Not engaging is usually the best way to reduce your spam over time. You can also regularly clear your cache and cookies to remove any malware and run routine antivirus checks on your phone and computer.
Enabling spam protection features on your smartphone may also be beneficial, but you should depend on your common sense as well as these features because they won’t catch everything.
The most important thing to do when dealing with spam is to avoid clicking on anything. As long as you haven’t engaged with the message, you are safe and you don’t need to worry. Simply receiving a text does not compromise your personal details or deliver malware to your phone.

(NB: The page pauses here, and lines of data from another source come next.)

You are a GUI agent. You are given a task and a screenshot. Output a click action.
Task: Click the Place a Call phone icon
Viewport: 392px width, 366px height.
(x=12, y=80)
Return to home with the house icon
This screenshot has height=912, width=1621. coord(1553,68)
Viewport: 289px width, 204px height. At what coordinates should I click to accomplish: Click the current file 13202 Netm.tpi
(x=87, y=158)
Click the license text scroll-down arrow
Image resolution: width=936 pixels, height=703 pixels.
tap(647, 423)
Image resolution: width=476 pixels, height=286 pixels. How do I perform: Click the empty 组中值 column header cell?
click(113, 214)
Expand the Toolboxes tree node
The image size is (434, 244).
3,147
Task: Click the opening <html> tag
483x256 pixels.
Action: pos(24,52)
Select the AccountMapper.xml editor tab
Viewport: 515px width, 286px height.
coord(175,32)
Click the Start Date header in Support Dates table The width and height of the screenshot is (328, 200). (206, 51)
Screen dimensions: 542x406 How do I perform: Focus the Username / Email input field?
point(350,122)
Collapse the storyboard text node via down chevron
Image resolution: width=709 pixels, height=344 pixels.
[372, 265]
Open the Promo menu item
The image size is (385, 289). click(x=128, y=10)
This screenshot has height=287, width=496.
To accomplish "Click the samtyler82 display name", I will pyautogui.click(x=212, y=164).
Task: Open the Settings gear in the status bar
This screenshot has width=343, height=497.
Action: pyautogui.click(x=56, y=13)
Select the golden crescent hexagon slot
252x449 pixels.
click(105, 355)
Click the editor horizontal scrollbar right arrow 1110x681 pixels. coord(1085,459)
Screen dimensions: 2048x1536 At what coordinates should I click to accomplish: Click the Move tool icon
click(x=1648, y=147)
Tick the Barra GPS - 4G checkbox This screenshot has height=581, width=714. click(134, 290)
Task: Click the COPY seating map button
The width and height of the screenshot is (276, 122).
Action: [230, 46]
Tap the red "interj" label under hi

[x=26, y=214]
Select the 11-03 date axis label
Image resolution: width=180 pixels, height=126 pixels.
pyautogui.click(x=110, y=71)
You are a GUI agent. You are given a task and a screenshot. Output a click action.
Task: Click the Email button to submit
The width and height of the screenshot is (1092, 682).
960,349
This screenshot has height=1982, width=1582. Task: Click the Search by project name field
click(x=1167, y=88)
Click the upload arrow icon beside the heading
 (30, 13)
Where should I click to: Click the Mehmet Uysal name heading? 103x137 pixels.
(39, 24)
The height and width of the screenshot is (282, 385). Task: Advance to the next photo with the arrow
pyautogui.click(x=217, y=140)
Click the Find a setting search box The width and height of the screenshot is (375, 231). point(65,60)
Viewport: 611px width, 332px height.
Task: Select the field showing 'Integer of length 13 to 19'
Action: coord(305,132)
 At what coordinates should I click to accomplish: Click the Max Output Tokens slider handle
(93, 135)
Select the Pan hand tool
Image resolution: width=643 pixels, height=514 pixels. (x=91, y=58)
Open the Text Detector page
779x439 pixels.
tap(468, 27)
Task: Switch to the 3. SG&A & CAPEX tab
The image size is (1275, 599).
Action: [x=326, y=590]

How To Block Fake Spam Texts On Android
Fortunately, Android has recognized the importance of making it easy to block spam texts, and you just need to do the following:
- Open your messages
- Locate the thread from the individual that you wish to block
- Click on the thread and click “Block.” In some cases, you will need to click on “…” and then “Block,” depending on your phone.
You can also click “Report spam” and “OK” to report the sender to your service carrier, and they will make a note of this.
How To Block Fake Spam Texts On iPhone
Apple has made it similarly easy for users to block spammers on their iPhones. To do this, simply follow these steps:
- Click on the name of the text message’s sender
- Tap on the “Info” icon near the top of the display
- Select the “Block this caller” option
The number will then be blocked and unable to send future spam messages.
Spam texts are one of the drawbacks of having a phone and they can be seriously dangerous if you don’t know how to handle them. However, by ignoring texts, blocking, and reporting texts from sources you don’t recognize, and being vigilant about checking before you click on a link, you can keep yourself safe.
Tools like Number Tracker Pro are key to identifying who owns a number, where they are, and how safe the number is likely to be. Utilize these, alongside anti-spam features on your phone, to keep yourself safe. This will help you to use your phone without having to worry about being compromised and make it a much less stressful experience overall.